New Study Points to an Association, Although More Research Needed
An ideal immune system recognizes foreign organisms (bacteria, viruses, parasites, and fungi) while efficiently and rapidly destroying these invaders. A second infection from the same foreign organism is prevented by a well-functioning immune system as it recalls the method to destroy the invader another time.
One of the immune system’s most critical functions is to distinguish between organisms that are self and non-self. If that determination process malfunctions, the body may form proteins called autoantibodies. In simple terms, autoantibodies are antibodies that attack the body’s own tissues, cells or cell components leading to a state called autoimmunity. Autoantibodies can cause many types of autoimmune disease.
Although there are still no definitive answers for what causes autism spectrum disorder (ASD), there is a good deal of research that points to an interaction between genetics and environmental factors as a possible mechanism for causation. Over the past two decades, associations between immune system abnormalities and autism have been linked. A new systematic review from Harvard Medical School, among other institutions, examines this intricate relationship.
At the beginning of this innovative meta-analysis, the research team maintains that autoimmune disorders including Type 1 diabetes and inflammatory bowel disease have been diagnosed in individuals with autism as well as their family members. Likewise, they report that mothers with other autoimmune diseases such as rheumatoid arthritis and systemic lupus were more likely to have children with ASD. Additionally, the researchers stated that autoantibodies had been detected in patients with autism and other behavioral disorders, including Tourette’s syndrome, attention deficit hyperactivity disorder, and obsessive-compulsive disorder. Due to these observations, the team came up with three questions they hoped to answer through their analysis. First, could the presence of autoantibodies become an autism diagnostic tool? Second, are autoantibodies responsible for the development of autism? Finally, would treating these autoantibodies lead to new treatments for autism?

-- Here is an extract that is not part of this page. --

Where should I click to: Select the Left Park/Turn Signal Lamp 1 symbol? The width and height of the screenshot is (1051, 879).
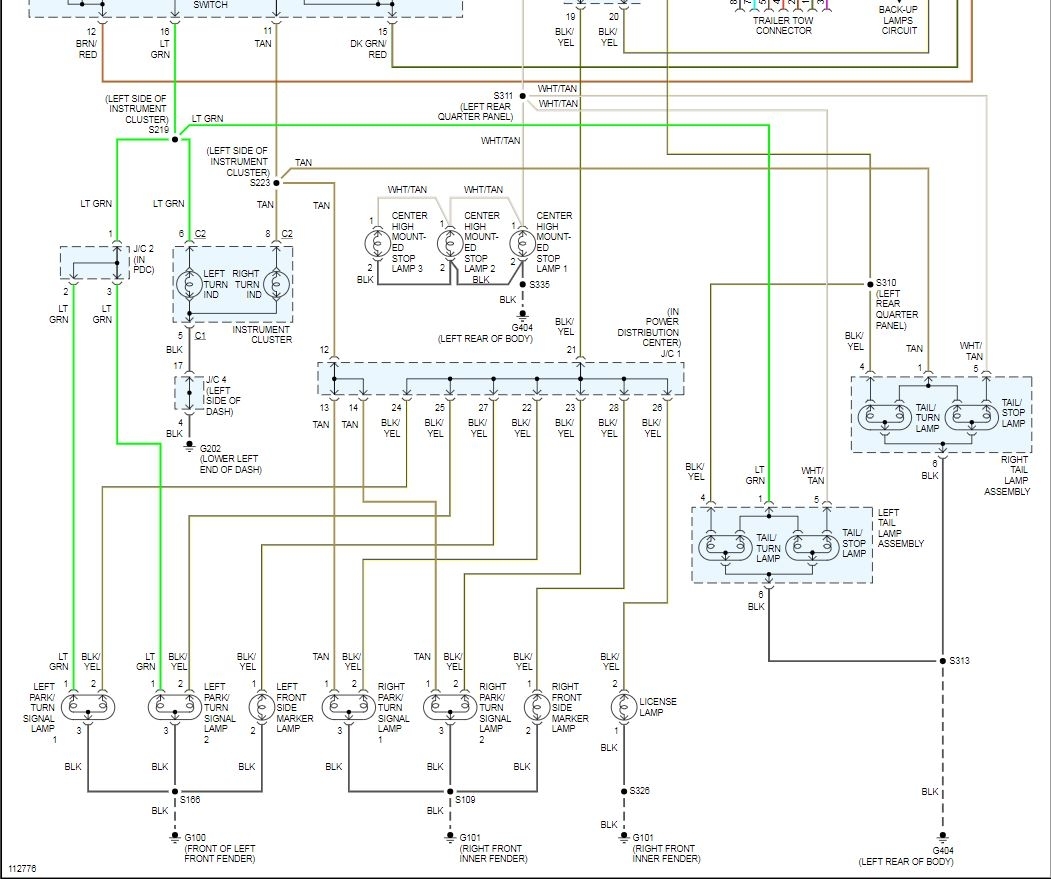[88, 707]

To find the answers to these questions, the researchers started with a cohort of 420 studies to analyze. Only 19 out of the 420 studies qualified for their review, after their inclusion criteria were applied. Ultimately, these 19 studies included 1,610 ASD patients and 1,299 healthy controls. The team identified six different autoantibodies which were the focus of at least two studies: folate receptor a autoantibody (FRAA), anti-MAG and anti-MBP antibodies, anti-ribosomal P protein antibody, anti-endothelial cell antibody, and antinuclear antibody (ANA).
The aim of their investigation was simple. The research team wanted to find out if there are abnormalities in the identified autoantibody(ies) from serum or cerebrospinal fluid of individuals with ASD compared to neurotypical controls. The answer was clear-cut. Children with autism do have higher levels of antibodies reactive to FRAA, anti-MAG and anti-MBP, anti-endothelial cell antibodies, anti-nuclear antibodies, and ANA compared to neurotypical controls. Also observed in some children with ASD were hypersensitivities to gluten and viral vaccines such as MMR.
Part of the study’s conclusion states, “Given the significant between-study heterogeneity, small sample sizes in individuals included studies, and lack of relevant information, the quality and level of our overall evidence is limited and future large scale and well-designed studies are warranted to either confirm or refute the findings in precious studies.”
Sadly, the authors concluded that there was not enough high-quality evidence to develop guidelines for routine autoantibody testing and screening. Therefore, they were unable to achieve their original three goals of identifying a diagnostic or screening tool or discovering treatments for autism through this research.
The researchers remain hopeful. They finish the study by declaring, “With increasing basic and clinical research in this field and better understanding of genetic, epigenetic and protein-level mechanisms of molecular mimicry, it is possible that in the near future, we can develop specific diagnostic panels for autoimmune encephalitis associated with ASD, identify immunomodulatory targeted therapies and establish management guidelines for auto-immune-mediated subtypes, in order to optimally modify or reverse the core symptoms of the ASD patients.”
References
Keith Elkon, Paolo Casali. Nature and Functions of Autoantibodies. Nature Clinical Practice Rheumatology. September 2008.
Ana Lleo, Pietro Invernizzi, Bin Gao, Maura Podda, M. Eric Gershwin. Definition of Human Autoimmunity—Autoantibodies Versus Autoimmune Disease. Autoimmunity Reviews. December 2009.
Tianle Zou, Jun Liu, Xueying Zhang, Huilin Tang, Yiqing Song, Xuejun Kong. Autoantibody and Autism Spectrum Disorder: A Systematic Review. Research in Autism Spectrum Disorders. Volume 75. July 2020.